Alyson - Rick Springfield (mp3)
Me + Johnny - Rick Springfield (mp3) -- SONGS REMOVED BY REQUEST
(Part 1 is here)
I don't think you can call someone your "first girlfriend" if you never had a date with her, never kissed her, and never really did anything more physical than one hand grazing another. But, by the strictest definitions, Amy W. was my first girlfriend, the first girl I went with. [NOTE: The girl on the left looks nothing like Amy W., but that's precisely the kind of ensemble Amy wore regularly.]
Amy W. might well be the shyest girl I ever knew. And she had some seriously buck teeth. [NOTE: Isn't it sad that initially describing someone with a negative trait -- say, "buck teeth" -- automatically makes you think they were unattractive? In truth, it was probably her most noticeable trait, yet she was also incredibly cute. When I think of her, I specifically recall the Olan Mills picture of herself she gave me. Soft-focus lighting. Soft fuzzy purple V-neck sweater over some teal Miami Vice type of shirt. Wavy, feathered-back dirty blonde hair. And a gold locket around her soft neck.]
Six weeks of going with someone when you're 11 is, like, a serious chunk of your life. As a percentage of your life, fifth-graders going together for a month and a half is like 25-year-olds who date for two years! Entire dynasties rise and fall in the elementary school universe in less time than Amy and I went together.
For those six weeks, what "going with Amy" really meant was we'd spend recesses sitting within arm's reach of one another and saying as little as absolutely possible. Although I was gregarious and downright silly with my guy pals, Amy's presence forced me down to her level of mute interaction. We'd just sit there, in relative proximity, usually on the same bench. We'd look around, our hands clasped in our laps, and coexist. It was both terribly awkward and monumentally exquisite. There was nothing I would have rather been doing than to sit there mute next to Amy W.
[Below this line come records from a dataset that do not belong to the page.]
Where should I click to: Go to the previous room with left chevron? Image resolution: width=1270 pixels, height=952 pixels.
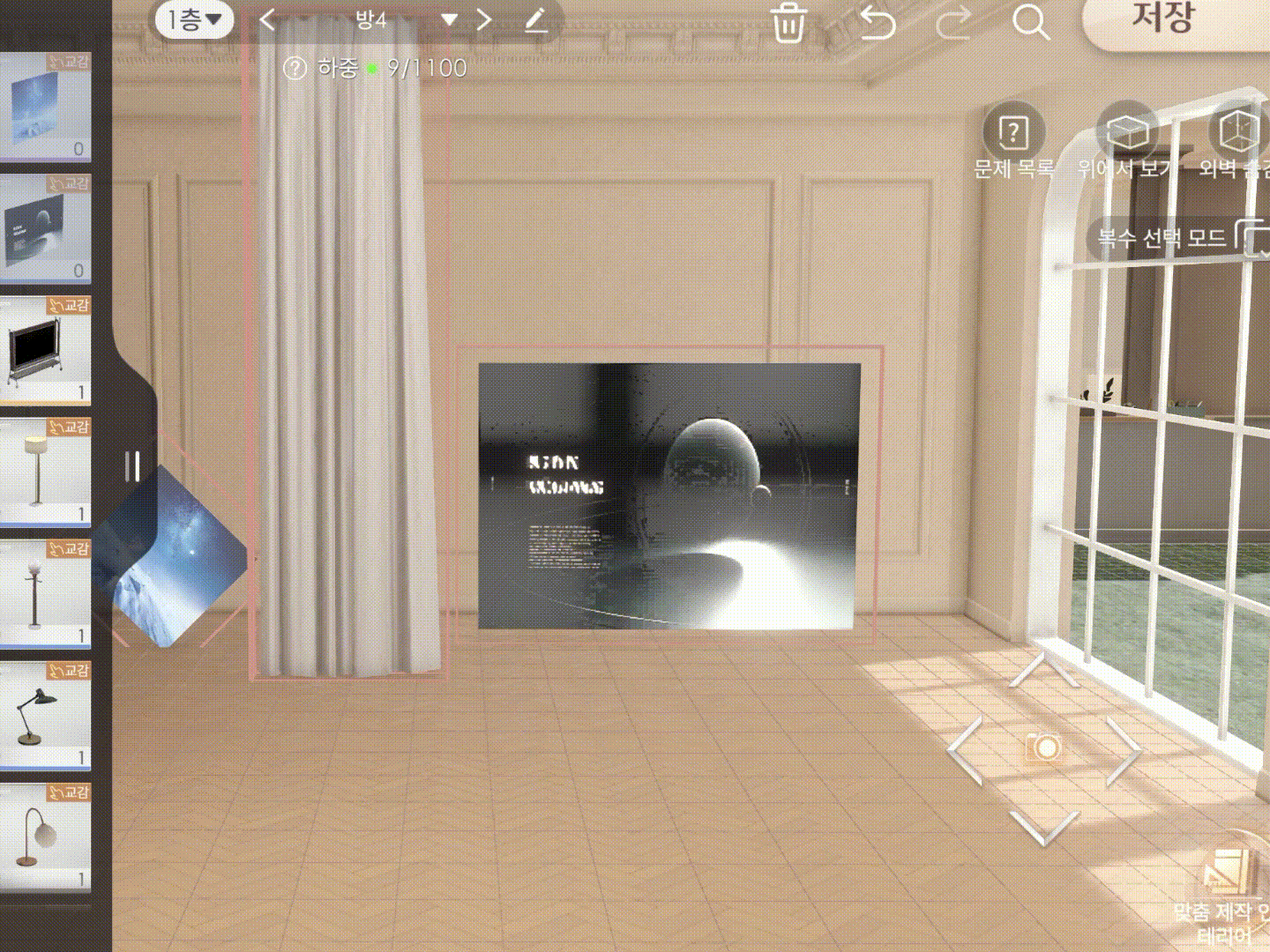[268, 20]
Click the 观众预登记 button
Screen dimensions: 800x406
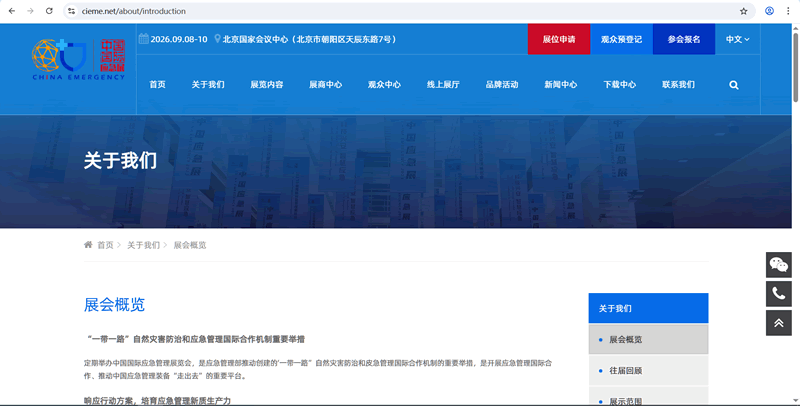point(621,39)
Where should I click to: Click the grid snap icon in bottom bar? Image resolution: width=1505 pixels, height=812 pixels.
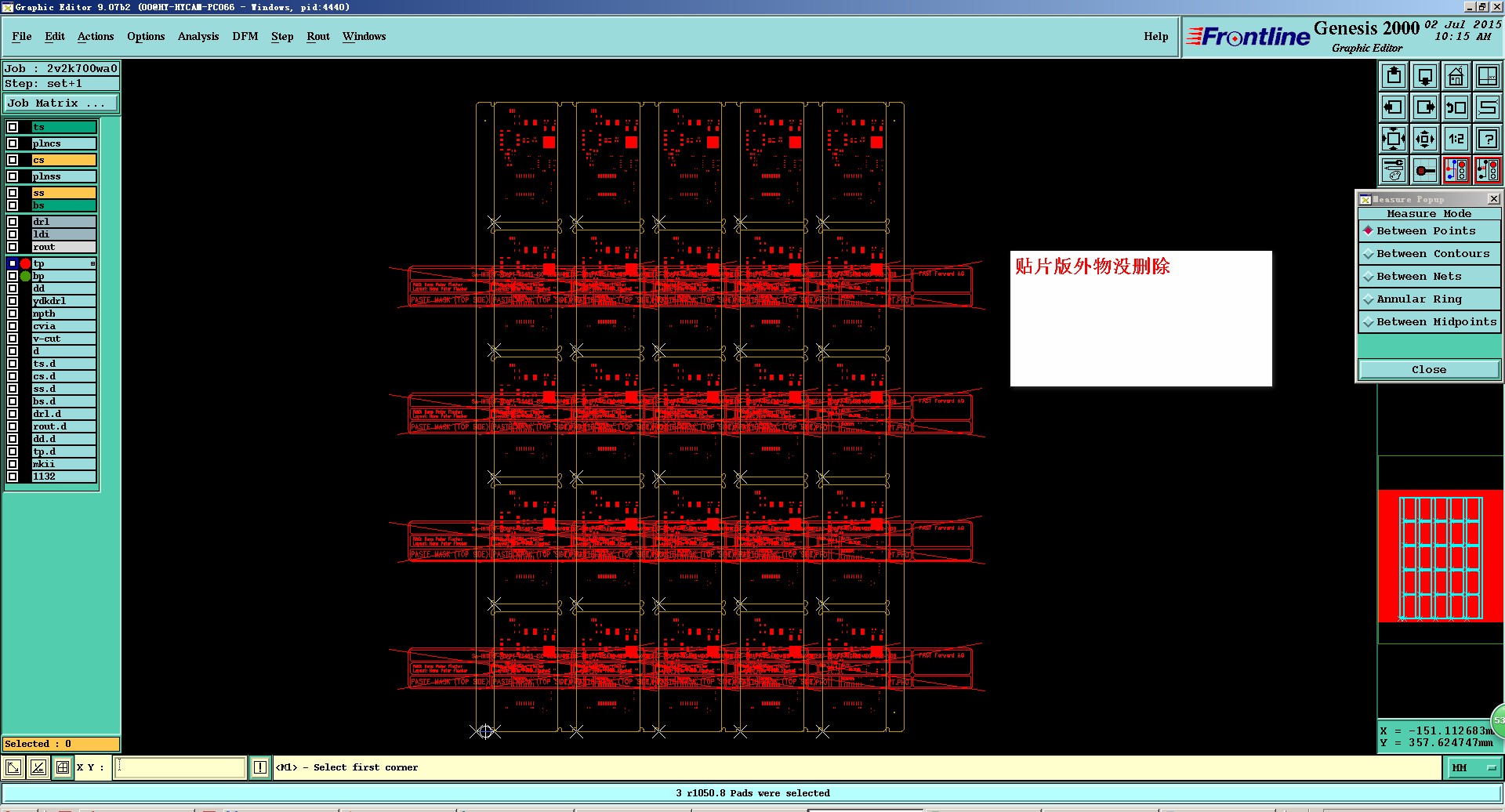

On Valentine's Day in 1983, I gave Amy a necklace which was pretty damn expensive for a 5th grader. It was, like, $20, which was, like, totally three weeks of lawn-mowing and housework. Gag me with a spoon! $20 in 1983 is approximately $450 today or something! It was real 14k gold or something! In the exchange, Amy gave me a cassette of Rick Springfield's Living in Oz. This was my very first significant gift from a girlfriend, which practically made it my own personal Ark of the Covenant. (Except, you know, without some dude's face melting off or angels of death swirling around me.)
I listened to that album so incessantly I'm somewhat shocked the tape didn't burn. As the added kicker, Platonic 5th-Grade Man Tom was a huge Rick Springfield fan. Whenever we would pretend we were in a band, Tom would always play his guitar way down practically on his thighs because Rick played it down that low. And Tom did what Rick did, right down to sweating profusely.
When I consider my love of -- borderline obsession with, really -- the musical genre known as "power pop," I'm pretty sure its genesis began on Valentine's Day 1983 when Amy gave me Rick.
While in prior albums Rick had clung to a more traditional rock sound, Living in Oz found Springfield colliding with the synthesized world of 80s pop rock. The result is an album where Springfield fights with what it means to be human and what it means to have "human touch." Everybody's dancing to a drum machine, he writes in the opening verse of the opening song. And later, I sit so snug and isolated alone in the modern world.
This song feels quite prescient in our social network modern day.
All the songs are about the ways we connect. Although I realize this isn't a particularly shocking topic for power pop, on this album it feels much more thematic than usual. Songs about two souls finding one another serendipitously ("Souls"), or about engaging in a very surreal extramarital affair with his actress co-star ("Alyson"), or about just shaggin' a slut ("Motel Eyes"), or about connecting with his best friend ("Me + Johnny") or struggling to connect with his father ("Like Father Like Son"). [NOTE: I'm not the only one who noticed this, as I discovered this evening by reading Allmusic.com's review of the album.]
The two biggest hits off this album, "Human Touch" and "Affair of the Heart," perfectly described what Amy and I had together. We never touched, and we hardly ever talked, so what went on between us HAD to be soooo much deeper than just physical, since that was non-existent. Our hearts were communicating without us!
When people want to know why I'm an unapologetically stout Rick Springfield fan, "Valentine's Day 1983" is my Listen w/o Prejudice plea.